- Task statement -
Reproduce the lines below with every occurrence of "computer-use agent" changed to "desktop automation agent" and everything else unchanged.

- Materials provided -
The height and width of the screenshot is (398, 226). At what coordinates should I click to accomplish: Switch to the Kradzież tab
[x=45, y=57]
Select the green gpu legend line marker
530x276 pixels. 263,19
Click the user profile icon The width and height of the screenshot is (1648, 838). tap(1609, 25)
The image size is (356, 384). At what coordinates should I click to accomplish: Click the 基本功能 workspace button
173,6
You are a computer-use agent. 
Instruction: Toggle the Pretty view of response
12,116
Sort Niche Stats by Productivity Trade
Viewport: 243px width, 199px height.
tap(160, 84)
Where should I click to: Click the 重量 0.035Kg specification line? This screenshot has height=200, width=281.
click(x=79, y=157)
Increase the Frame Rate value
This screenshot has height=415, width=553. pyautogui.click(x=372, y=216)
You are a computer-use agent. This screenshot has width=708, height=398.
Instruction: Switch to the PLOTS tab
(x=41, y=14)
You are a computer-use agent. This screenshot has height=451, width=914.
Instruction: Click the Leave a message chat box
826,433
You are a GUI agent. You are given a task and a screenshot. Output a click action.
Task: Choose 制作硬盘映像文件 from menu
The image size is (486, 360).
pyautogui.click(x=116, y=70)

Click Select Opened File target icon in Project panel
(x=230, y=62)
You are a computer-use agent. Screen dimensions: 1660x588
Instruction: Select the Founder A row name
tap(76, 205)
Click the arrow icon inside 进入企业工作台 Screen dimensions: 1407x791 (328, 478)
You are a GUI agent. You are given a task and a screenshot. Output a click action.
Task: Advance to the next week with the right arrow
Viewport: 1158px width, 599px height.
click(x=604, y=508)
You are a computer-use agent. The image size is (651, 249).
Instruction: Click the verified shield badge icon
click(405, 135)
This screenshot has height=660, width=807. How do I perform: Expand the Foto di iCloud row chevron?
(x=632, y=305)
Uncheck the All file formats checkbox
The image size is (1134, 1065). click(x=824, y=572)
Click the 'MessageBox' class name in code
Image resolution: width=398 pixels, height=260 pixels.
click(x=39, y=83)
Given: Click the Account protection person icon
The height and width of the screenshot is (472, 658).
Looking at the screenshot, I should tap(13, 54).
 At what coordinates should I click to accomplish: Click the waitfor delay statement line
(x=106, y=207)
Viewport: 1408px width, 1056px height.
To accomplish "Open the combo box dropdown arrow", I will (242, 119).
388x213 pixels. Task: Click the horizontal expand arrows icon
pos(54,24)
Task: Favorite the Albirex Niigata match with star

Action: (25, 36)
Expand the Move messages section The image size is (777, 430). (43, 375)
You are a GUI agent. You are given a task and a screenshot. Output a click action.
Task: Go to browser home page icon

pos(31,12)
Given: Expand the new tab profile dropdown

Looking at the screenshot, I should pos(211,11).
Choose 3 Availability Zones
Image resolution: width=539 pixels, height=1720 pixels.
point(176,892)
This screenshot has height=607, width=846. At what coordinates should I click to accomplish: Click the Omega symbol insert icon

- Output of the exercise -
The height and width of the screenshot is (398, 226). At what coordinates should I click to accomplish: Switch to the Kradzież tab
[x=45, y=57]
Select the green gpu legend line marker
530x276 pixels. 263,19
Click the user profile icon The width and height of the screenshot is (1648, 838). tap(1609, 25)
The image size is (356, 384). At what coordinates should I click to accomplish: Click the 基本功能 workspace button
173,6
You are a desktop automation agent. 
Instruction: Toggle the Pretty view of response
12,116
Sort Niche Stats by Productivity Trade
Viewport: 243px width, 199px height.
tap(160, 84)
Where should I click to: Click the 重量 0.035Kg specification line? This screenshot has height=200, width=281.
click(x=79, y=157)
Increase the Frame Rate value
This screenshot has height=415, width=553. pyautogui.click(x=372, y=216)
You are a desktop automation agent. This screenshot has width=708, height=398.
Instruction: Switch to the PLOTS tab
(x=41, y=14)
You are a desktop automation agent. This screenshot has height=451, width=914.
Instruction: Click the Leave a message chat box
826,433
You are a GUI agent. You are given a task and a screenshot. Output a click action.
Task: Choose 制作硬盘映像文件 from menu
The image size is (486, 360).
pyautogui.click(x=116, y=70)

Click Select Opened File target icon in Project panel
(x=230, y=62)
You are a desktop automation agent. Screen dimensions: 1660x588
Instruction: Select the Founder A row name
tap(76, 205)
Click the arrow icon inside 进入企业工作台 Screen dimensions: 1407x791 (328, 478)
You are a GUI agent. You are given a task and a screenshot. Output a click action.
Task: Advance to the next week with the right arrow
Viewport: 1158px width, 599px height.
click(x=604, y=508)
You are a desktop automation agent. The image size is (651, 249).
Instruction: Click the verified shield badge icon
click(405, 135)
This screenshot has height=660, width=807. How do I perform: Expand the Foto di iCloud row chevron?
(x=632, y=305)
Uncheck the All file formats checkbox
The image size is (1134, 1065). click(x=824, y=572)
Click the 'MessageBox' class name in code
Image resolution: width=398 pixels, height=260 pixels.
click(x=39, y=83)
Given: Click the Account protection person icon
The height and width of the screenshot is (472, 658).
Looking at the screenshot, I should tap(13, 54).
 At what coordinates should I click to accomplish: Click the waitfor delay statement line
(x=106, y=207)
Viewport: 1408px width, 1056px height.
To accomplish "Open the combo box dropdown arrow", I will (242, 119).
388x213 pixels. Task: Click the horizontal expand arrows icon
pos(54,24)
Task: Favorite the Albirex Niigata match with star

Action: (25, 36)
Expand the Move messages section The image size is (777, 430). (43, 375)
You are a GUI agent. You are given a task and a screenshot. Output a click action.
Task: Go to browser home page icon

pos(31,12)
Given: Expand the new tab profile dropdown

Looking at the screenshot, I should pos(211,11).
Choose 3 Availability Zones
Image resolution: width=539 pixels, height=1720 pixels.
point(176,892)
This screenshot has height=607, width=846. At what coordinates should I click to accomplish: Click the Omega symbol insert icon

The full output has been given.